As a sign of this impetus and a possible tipping point, seven of The Boeing Co.’s (Chicago, IL, US) 737 narrowbody aircraft operated by Delta Air Lines (Atlanta, GA, US) have been outfitted with Comparative Vacuum Monitoring (CVM) sensors for crack detection (see “Structural health monitoring: The toolbox,” at the end of this artice or click on its title under "Editor's Picks") in a program that aims to obtain approval for SHM as an alternative inspection method by 2016. Part of a broader SHM initiative at the Airworthiness Assurance Nondestructive Inspection Validation Center (AANC) operated by Sandia National Labs (Albuquerque, NM, US) for the US Federal Aviation Admin. (FAA, Washington, DC, US), its goal is to schedule maintenance based on the actual condition of each aircraft’s structures rather than on fixed time periods based on the average performance of an entire fleet.
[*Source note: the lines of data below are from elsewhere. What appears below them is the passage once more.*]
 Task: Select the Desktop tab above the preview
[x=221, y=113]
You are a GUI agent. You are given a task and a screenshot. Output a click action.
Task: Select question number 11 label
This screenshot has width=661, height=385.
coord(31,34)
This could save millions of dollars in revenue currently lost due to lengthy but often unnecessary manual inspections and aircraft downtime.
At Airbus Operations Germany (Bremen), Dr. Clemens Bockenheimer, SHM leader and head of A350 composites, surface and standardization, reports that local SHM — limited-area monitoring close to sensors — has moved away from R&D and is now ready for qualification per specific aircraft application. Although reliability assessment for global SHM monitoring (systems that simultaneously monitor the health of an entire aircraft) is still in development, Airbus is proceeding with local SHM technology-readiness requirements. In fact, Airbus drafted the requirements section of ARP-6461 and is preparing the Validation & Verification (V&V) Center within Airbus Materials, Process & Testing (MP&T) as its single entry point for SHM technology, with sister Airbus Group company, Testia GmbH (Bremen, Germany), named as
the center’s operator. Testia will help coordinate testing and other requirements with SHM technology companies, OEMs, parts manufacturers and aircraft operators, to minimize maturation time and cost. “This is a new and fresh approach that is just now being communicated to the industry,” says Testia CEO Holger Speckmann.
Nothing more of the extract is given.